A couple of my professors specialize in this period, and they are much, much more familiar with materials from this period than I am. They may even be familiar with sex toys made out of plaster, who knows. If I remember to ask them about this next week I'll dutifully report back.
posted by teponaztli at 2:24 AM on October 18, 2015 [1 favorite]


Yeah, plaster struck me as a bit strange too. But although I'm an archaeologist, I'm not a North American archaeologist, so I didn't feel qualified to comment.

I was down on the Thames foreshore today, didn't find any bits of dildos, but I'm going to be looking out for them from now on...
posted by Helga-woo at 9:06 AM on October 18, 2015 [2 favorites]


It's too bad that we missed on getting to talk with Edouard Stackpole

He had tremendous knowledge of New England's maritime material culture but he was subject to a lot of the faults of the colonial revival (romanticism, sexism, white supremacy, acceptance of folk narratives), so you have to treat him as a source critically.

The weight could imply some kind of a ceramic

If it's a Chinese fertility amulet like I now think it is, it would probably be unglazed porcelain or other ceramic, yeah.

Without getting too explicit, one reason I think that female sex toys are not that archaeologically common is that having a purpose-made one is not really necessary because other common objects were around to serve the function, if it were wanted. It would be a novelty/unusual thing even if it really was meant as a sex toy, not something regular people commonly owned.
posted by Miko at 10:10 AM on October 18, 2015 [1 favorite]


Adding on to what Miko said, I remember (but not concretely) from a class at university years ago Medieval engravings and/or bawdy songs specifically about root vegetables.
posted by DarlingBri at 11:55 AM on October 18, 2015 [1 favorite]


Adding on to what Miko said, I remember (but not concretely) from a class at university years ago Medieval engravings and/or bawdy songs specifically about root vegetables.

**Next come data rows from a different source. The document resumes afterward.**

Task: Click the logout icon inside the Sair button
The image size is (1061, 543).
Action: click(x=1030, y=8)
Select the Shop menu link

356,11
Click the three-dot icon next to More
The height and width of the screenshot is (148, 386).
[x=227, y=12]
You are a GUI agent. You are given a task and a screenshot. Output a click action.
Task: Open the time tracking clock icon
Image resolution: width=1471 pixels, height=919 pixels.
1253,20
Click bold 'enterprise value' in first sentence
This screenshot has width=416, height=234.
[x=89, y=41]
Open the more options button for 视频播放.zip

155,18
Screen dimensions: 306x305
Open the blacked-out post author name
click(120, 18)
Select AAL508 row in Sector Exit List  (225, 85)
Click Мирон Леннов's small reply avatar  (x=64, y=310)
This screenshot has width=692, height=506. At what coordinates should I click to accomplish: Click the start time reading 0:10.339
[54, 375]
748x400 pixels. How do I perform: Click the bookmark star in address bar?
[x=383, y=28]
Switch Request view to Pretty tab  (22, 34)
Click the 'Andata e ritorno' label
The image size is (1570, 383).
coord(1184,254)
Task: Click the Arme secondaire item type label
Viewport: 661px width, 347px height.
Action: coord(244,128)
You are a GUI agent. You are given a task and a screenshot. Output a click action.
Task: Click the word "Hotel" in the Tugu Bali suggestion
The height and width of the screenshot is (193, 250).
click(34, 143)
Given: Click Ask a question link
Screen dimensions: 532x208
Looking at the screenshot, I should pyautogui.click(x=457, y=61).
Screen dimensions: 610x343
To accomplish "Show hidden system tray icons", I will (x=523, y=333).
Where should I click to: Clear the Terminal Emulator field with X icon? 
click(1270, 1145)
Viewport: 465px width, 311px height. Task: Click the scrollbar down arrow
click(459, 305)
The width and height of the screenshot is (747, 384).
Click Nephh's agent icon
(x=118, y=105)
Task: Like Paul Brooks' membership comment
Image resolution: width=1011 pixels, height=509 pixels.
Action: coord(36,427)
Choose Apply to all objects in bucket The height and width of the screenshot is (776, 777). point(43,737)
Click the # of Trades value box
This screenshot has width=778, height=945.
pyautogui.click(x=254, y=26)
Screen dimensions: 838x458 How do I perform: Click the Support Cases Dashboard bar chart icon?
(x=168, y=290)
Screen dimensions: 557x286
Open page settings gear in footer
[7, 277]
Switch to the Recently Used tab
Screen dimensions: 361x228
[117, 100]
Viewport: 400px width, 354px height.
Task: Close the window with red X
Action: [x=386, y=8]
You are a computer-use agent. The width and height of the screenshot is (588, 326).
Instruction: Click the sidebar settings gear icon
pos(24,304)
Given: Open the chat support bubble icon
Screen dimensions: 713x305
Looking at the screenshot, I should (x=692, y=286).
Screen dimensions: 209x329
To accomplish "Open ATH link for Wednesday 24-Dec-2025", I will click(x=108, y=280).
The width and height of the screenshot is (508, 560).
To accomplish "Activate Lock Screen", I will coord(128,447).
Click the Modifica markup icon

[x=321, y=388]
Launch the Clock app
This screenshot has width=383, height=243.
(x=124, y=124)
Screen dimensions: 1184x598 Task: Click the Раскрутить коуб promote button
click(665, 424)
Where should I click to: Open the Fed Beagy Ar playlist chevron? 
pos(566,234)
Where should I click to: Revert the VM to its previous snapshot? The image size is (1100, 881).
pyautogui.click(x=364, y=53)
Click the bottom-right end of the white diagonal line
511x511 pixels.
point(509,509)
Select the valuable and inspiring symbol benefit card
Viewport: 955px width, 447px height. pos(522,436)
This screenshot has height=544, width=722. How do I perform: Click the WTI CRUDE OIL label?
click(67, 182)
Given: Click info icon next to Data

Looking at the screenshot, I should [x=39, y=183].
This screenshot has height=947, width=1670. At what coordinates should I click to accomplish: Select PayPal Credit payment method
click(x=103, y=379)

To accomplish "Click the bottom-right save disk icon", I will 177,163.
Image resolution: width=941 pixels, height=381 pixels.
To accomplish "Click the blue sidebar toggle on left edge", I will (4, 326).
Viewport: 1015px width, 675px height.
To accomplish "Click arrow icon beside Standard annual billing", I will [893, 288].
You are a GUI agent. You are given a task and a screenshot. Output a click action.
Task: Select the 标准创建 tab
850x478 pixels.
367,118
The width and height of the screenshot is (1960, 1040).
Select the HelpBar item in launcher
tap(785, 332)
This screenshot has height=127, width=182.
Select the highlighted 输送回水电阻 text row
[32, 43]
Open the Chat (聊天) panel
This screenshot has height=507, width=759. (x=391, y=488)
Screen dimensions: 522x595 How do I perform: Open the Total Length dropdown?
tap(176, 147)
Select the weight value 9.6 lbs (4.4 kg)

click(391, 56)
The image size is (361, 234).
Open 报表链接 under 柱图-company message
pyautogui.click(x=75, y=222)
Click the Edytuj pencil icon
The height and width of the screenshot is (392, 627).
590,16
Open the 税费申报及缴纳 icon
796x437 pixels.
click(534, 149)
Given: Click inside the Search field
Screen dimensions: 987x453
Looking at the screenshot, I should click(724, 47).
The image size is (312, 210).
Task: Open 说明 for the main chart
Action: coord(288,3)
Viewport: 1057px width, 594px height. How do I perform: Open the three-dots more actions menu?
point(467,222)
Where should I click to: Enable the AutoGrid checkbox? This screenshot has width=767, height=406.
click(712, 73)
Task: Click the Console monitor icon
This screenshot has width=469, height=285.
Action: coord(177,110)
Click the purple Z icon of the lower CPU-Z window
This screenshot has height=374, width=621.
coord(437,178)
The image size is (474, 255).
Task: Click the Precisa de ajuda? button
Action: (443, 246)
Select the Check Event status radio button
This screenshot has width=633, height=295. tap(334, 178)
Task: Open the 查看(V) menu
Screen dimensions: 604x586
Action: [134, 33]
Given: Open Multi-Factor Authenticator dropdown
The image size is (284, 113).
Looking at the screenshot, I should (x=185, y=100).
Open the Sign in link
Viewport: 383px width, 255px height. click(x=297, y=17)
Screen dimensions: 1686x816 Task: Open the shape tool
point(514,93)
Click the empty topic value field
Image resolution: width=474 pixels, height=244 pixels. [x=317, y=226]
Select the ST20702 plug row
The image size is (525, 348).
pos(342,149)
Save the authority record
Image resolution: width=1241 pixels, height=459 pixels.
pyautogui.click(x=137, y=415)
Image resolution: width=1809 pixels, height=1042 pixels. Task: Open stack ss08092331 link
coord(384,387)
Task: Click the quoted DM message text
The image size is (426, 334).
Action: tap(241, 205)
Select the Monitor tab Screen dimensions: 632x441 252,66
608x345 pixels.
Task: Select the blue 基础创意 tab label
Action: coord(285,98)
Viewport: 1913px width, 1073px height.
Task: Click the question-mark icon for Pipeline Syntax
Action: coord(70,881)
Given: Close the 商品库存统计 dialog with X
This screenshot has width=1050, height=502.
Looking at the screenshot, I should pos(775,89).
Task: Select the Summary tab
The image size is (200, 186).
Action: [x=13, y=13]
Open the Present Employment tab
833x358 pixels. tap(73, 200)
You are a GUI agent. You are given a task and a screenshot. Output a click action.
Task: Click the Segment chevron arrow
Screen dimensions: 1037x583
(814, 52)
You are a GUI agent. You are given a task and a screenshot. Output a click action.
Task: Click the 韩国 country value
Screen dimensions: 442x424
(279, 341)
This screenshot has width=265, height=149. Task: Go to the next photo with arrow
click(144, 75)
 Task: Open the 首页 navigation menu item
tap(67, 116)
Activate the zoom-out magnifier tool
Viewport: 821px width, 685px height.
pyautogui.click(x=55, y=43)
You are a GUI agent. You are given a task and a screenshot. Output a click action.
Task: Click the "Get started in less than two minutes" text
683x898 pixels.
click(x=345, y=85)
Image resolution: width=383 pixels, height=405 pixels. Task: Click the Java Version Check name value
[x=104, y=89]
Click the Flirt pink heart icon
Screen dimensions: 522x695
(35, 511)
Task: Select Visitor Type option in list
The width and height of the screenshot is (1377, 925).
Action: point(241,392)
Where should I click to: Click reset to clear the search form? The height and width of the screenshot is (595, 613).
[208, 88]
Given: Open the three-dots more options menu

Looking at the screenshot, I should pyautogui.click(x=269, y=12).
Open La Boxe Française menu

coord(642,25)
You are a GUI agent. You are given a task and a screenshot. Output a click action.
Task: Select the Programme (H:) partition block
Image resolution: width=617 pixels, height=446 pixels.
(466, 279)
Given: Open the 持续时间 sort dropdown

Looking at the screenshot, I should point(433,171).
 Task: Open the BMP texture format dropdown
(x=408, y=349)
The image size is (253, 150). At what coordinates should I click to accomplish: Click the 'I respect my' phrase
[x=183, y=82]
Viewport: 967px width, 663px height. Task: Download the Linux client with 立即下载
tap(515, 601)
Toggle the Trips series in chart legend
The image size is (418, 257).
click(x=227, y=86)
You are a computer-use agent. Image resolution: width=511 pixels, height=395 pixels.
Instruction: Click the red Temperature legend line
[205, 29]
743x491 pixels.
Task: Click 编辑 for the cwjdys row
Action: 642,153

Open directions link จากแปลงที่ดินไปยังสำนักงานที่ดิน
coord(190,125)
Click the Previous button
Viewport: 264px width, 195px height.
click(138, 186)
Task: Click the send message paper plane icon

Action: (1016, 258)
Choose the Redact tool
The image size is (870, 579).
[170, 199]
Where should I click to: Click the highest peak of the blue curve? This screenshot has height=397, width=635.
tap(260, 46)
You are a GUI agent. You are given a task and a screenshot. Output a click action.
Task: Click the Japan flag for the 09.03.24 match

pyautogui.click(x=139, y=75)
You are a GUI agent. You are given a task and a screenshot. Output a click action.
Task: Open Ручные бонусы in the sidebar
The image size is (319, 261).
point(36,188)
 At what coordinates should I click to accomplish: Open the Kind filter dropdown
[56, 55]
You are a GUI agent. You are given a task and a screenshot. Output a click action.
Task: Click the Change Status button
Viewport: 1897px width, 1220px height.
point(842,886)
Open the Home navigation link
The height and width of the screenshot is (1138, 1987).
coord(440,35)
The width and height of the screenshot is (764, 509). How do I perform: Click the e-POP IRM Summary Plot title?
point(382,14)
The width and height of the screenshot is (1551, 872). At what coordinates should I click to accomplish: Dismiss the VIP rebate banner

And engravings of witches riding broomsticks very differently than depicted on modern halloween decorations.
posted by Dip Flash at 12:09 PM on October 18, 2015 [1 favorite]


If these were really common in Nantucket and elsewhere on the coast, you'd think we'd find them in outhouse excavations, right? That would seem like a good-enough way of disposing of something you didn't want your heirs to find, and we do find broken crockery and other stuff in that kind of pit.
posted by LobsterMitten at 12:14 PM on October 18, 2015 [2 favorites]


You would think that but I don't know of any such finds despite hanging around some outhouse archaeologists. That's one reason I think it's more of an unusual rarity that has accreted some salacious folklore around it.
posted by Miko at 1:08 PM on October 18, 2015 [2 favorites]




Lab time would be fun if you were piecing together some pottery sherds and found yourself building a penis. "Hey guys, check it out!"
posted by teponaztli at 1:33 PM on October 18, 2015 [2 favorites]


This was a wonderfully deep and rich essay. Thanks so much for posting it.